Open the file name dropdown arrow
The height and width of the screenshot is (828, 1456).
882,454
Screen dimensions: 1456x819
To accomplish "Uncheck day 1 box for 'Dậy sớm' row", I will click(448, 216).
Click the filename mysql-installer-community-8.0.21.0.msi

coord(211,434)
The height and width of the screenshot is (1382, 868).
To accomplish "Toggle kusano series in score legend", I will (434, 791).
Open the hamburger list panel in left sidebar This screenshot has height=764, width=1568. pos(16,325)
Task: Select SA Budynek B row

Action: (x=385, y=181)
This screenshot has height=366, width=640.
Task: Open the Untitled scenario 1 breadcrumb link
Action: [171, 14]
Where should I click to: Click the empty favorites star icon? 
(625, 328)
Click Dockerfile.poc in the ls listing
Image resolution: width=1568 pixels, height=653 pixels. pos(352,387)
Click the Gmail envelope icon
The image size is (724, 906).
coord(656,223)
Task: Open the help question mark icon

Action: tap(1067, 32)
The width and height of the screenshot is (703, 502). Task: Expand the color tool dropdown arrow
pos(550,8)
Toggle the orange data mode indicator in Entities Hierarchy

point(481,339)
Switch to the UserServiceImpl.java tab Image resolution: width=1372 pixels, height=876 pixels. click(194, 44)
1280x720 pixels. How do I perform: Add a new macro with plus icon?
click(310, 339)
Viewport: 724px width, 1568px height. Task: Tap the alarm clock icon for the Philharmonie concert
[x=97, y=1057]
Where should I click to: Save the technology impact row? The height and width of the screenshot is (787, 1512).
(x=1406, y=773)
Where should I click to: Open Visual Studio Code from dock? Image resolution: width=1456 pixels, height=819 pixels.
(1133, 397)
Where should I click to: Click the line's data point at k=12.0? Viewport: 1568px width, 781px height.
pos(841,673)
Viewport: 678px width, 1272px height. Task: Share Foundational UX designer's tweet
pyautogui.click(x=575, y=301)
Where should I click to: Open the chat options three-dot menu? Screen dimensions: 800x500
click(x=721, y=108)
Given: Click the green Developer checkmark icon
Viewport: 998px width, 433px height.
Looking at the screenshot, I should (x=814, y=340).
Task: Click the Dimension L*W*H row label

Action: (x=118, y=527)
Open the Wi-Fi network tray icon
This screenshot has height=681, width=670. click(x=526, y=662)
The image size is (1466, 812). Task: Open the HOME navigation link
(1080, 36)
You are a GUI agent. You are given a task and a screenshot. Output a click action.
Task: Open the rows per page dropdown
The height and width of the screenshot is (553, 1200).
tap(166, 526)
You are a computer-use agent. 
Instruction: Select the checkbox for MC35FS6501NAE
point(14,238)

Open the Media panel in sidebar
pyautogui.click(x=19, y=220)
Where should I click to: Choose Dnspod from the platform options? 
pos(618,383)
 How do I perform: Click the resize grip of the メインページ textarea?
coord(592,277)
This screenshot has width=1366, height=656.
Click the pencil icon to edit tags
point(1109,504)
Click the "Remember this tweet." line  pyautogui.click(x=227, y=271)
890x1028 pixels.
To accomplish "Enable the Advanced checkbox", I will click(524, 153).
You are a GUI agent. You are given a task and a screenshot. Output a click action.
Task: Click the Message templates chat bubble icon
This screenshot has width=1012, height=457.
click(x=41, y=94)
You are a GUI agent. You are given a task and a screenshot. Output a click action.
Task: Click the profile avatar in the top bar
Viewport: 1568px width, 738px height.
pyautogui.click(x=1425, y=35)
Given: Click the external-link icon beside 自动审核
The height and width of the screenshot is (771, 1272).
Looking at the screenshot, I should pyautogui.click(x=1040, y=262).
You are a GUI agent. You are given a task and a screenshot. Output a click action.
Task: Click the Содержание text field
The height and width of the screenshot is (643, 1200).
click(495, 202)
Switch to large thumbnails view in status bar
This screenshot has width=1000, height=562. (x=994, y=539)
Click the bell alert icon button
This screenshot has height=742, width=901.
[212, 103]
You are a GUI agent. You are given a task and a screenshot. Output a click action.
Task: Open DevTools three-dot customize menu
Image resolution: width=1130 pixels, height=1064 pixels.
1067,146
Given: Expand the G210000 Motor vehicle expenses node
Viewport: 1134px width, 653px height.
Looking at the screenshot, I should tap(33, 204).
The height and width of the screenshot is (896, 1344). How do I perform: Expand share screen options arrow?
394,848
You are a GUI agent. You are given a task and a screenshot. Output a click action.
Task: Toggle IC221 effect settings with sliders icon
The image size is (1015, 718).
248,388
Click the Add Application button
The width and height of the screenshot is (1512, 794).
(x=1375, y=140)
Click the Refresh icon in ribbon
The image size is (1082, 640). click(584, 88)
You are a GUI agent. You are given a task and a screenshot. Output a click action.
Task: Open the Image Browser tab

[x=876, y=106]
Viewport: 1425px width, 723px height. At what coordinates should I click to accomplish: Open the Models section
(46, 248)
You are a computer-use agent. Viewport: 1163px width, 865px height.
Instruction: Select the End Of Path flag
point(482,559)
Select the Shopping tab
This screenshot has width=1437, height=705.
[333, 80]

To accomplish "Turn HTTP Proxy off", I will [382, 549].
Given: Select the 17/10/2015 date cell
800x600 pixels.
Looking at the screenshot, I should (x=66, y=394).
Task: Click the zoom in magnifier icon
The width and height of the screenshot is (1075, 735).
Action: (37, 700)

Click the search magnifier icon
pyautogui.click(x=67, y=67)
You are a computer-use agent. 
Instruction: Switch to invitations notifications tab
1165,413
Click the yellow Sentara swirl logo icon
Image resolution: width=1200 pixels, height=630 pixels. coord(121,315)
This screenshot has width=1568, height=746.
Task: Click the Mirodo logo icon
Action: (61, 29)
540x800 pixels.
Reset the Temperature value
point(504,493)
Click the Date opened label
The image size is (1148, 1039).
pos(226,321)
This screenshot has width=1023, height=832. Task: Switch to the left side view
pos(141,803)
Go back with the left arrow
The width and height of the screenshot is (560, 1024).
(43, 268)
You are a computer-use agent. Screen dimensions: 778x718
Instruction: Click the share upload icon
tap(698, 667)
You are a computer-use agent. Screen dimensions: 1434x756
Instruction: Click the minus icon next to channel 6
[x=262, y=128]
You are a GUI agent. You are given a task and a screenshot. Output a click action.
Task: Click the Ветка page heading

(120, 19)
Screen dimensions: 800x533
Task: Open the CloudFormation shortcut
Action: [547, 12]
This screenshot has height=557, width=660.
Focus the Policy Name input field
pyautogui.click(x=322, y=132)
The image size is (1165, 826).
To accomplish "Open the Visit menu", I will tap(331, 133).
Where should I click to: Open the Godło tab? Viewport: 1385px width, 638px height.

* Given instruction
Replace every "Where should I click to" in the data above with "Where do I click to", and leave everything else unchanged.

* The answer
Open the file name dropdown arrow
The height and width of the screenshot is (828, 1456).
882,454
Screen dimensions: 1456x819
To accomplish "Uncheck day 1 box for 'Dậy sớm' row", I will click(448, 216).
Click the filename mysql-installer-community-8.0.21.0.msi

coord(211,434)
The height and width of the screenshot is (1382, 868).
To accomplish "Toggle kusano series in score legend", I will (434, 791).
Open the hamburger list panel in left sidebar This screenshot has height=764, width=1568. pos(16,325)
Task: Select SA Budynek B row

Action: (x=385, y=181)
This screenshot has height=366, width=640.
Task: Open the Untitled scenario 1 breadcrumb link
Action: [171, 14]
Where do I click to: Click the empty favorites star icon? 
(625, 328)
Click Dockerfile.poc in the ls listing
Image resolution: width=1568 pixels, height=653 pixels. pos(352,387)
Click the Gmail envelope icon
The image size is (724, 906).
coord(656,223)
Task: Open the help question mark icon

Action: tap(1067, 32)
The width and height of the screenshot is (703, 502). Task: Expand the color tool dropdown arrow
pos(550,8)
Toggle the orange data mode indicator in Entities Hierarchy

point(481,339)
Switch to the UserServiceImpl.java tab Image resolution: width=1372 pixels, height=876 pixels. click(194, 44)
1280x720 pixels. How do I perform: Add a new macro with plus icon?
click(310, 339)
Viewport: 724px width, 1568px height. Task: Tap the alarm clock icon for the Philharmonie concert
[x=97, y=1057]
Where do I click to: Save the technology impact row? The height and width of the screenshot is (787, 1512).
(x=1406, y=773)
Where do I click to: Open Visual Studio Code from dock? Image resolution: width=1456 pixels, height=819 pixels.
(1133, 397)
Where do I click to: Click the line's data point at k=12.0? Viewport: 1568px width, 781px height.
pos(841,673)
Viewport: 678px width, 1272px height. Task: Share Foundational UX designer's tweet
pyautogui.click(x=575, y=301)
Where do I click to: Open the chat options three-dot menu? Screen dimensions: 800x500
click(x=721, y=108)
Given: Click the green Developer checkmark icon
Viewport: 998px width, 433px height.
Looking at the screenshot, I should (x=814, y=340).
Task: Click the Dimension L*W*H row label

Action: (x=118, y=527)
Open the Wi-Fi network tray icon
This screenshot has height=681, width=670. click(x=526, y=662)
The image size is (1466, 812). Task: Open the HOME navigation link
(1080, 36)
You are a GUI agent. You are given a task and a screenshot. Output a click action.
Task: Open the rows per page dropdown
The height and width of the screenshot is (553, 1200).
tap(166, 526)
You are a computer-use agent. 
Instruction: Select the checkbox for MC35FS6501NAE
point(14,238)

Open the Media panel in sidebar
pyautogui.click(x=19, y=220)
Where do I click to: Choose Dnspod from the platform options? 
pos(618,383)
 How do I perform: Click the resize grip of the メインページ textarea?
coord(592,277)
This screenshot has width=1366, height=656.
Click the pencil icon to edit tags
point(1109,504)
Click the "Remember this tweet." line  pyautogui.click(x=227, y=271)
890x1028 pixels.
To accomplish "Enable the Advanced checkbox", I will click(524, 153).
You are a GUI agent. You are given a task and a screenshot. Output a click action.
Task: Click the Message templates chat bubble icon
This screenshot has width=1012, height=457.
click(x=41, y=94)
You are a GUI agent. You are given a task and a screenshot. Output a click action.
Task: Click the profile avatar in the top bar
Viewport: 1568px width, 738px height.
pyautogui.click(x=1425, y=35)
Given: Click the external-link icon beside 自动审核
The height and width of the screenshot is (771, 1272).
Looking at the screenshot, I should pyautogui.click(x=1040, y=262).
You are a GUI agent. You are given a task and a screenshot. Output a click action.
Task: Click the Содержание text field
The height and width of the screenshot is (643, 1200).
click(495, 202)
Switch to large thumbnails view in status bar
This screenshot has width=1000, height=562. (x=994, y=539)
Click the bell alert icon button
This screenshot has height=742, width=901.
[212, 103]
You are a GUI agent. You are given a task and a screenshot. Output a click action.
Task: Open DevTools three-dot customize menu
Image resolution: width=1130 pixels, height=1064 pixels.
1067,146
Given: Expand the G210000 Motor vehicle expenses node
Viewport: 1134px width, 653px height.
Looking at the screenshot, I should tap(33, 204).
The height and width of the screenshot is (896, 1344). How do I perform: Expand share screen options arrow?
394,848
You are a GUI agent. You are given a task and a screenshot. Output a click action.
Task: Toggle IC221 effect settings with sliders icon
The image size is (1015, 718).
248,388
Click the Add Application button
The width and height of the screenshot is (1512, 794).
(x=1375, y=140)
Click the Refresh icon in ribbon
The image size is (1082, 640). click(584, 88)
You are a GUI agent. You are given a task and a screenshot. Output a click action.
Task: Open the Image Browser tab

[x=876, y=106]
Viewport: 1425px width, 723px height. At what coordinates should I click to accomplish: Open the Models section
(46, 248)
You are a computer-use agent. Viewport: 1163px width, 865px height.
Instruction: Select the End Of Path flag
point(482,559)
Select the Shopping tab
This screenshot has width=1437, height=705.
[333, 80]

To accomplish "Turn HTTP Proxy off", I will [382, 549].
Given: Select the 17/10/2015 date cell
800x600 pixels.
Looking at the screenshot, I should (x=66, y=394).
Task: Click the zoom in magnifier icon
The width and height of the screenshot is (1075, 735).
Action: (37, 700)

Click the search magnifier icon
pyautogui.click(x=67, y=67)
You are a computer-use agent. 
Instruction: Switch to invitations notifications tab
1165,413
Click the yellow Sentara swirl logo icon
Image resolution: width=1200 pixels, height=630 pixels. coord(121,315)
This screenshot has width=1568, height=746.
Task: Click the Mirodo logo icon
Action: (61, 29)
540x800 pixels.
Reset the Temperature value
point(504,493)
Click the Date opened label
The image size is (1148, 1039).
pos(226,321)
This screenshot has width=1023, height=832. Task: Switch to the left side view
pos(141,803)
Go back with the left arrow
The width and height of the screenshot is (560, 1024).
(43, 268)
You are a computer-use agent. Screen dimensions: 778x718
Instruction: Click the share upload icon
tap(698, 667)
You are a computer-use agent. Screen dimensions: 1434x756
Instruction: Click the minus icon next to channel 6
[x=262, y=128]
You are a GUI agent. You are given a task and a screenshot. Output a click action.
Task: Click the Ветка page heading

(120, 19)
Screen dimensions: 800x533
Task: Open the CloudFormation shortcut
Action: [547, 12]
This screenshot has height=557, width=660.
Focus the Policy Name input field
pyautogui.click(x=322, y=132)
The image size is (1165, 826).
To accomplish "Open the Visit menu", I will tap(331, 133).
Where do I click to: Open the Godło tab? Viewport: 1385px width, 638px height.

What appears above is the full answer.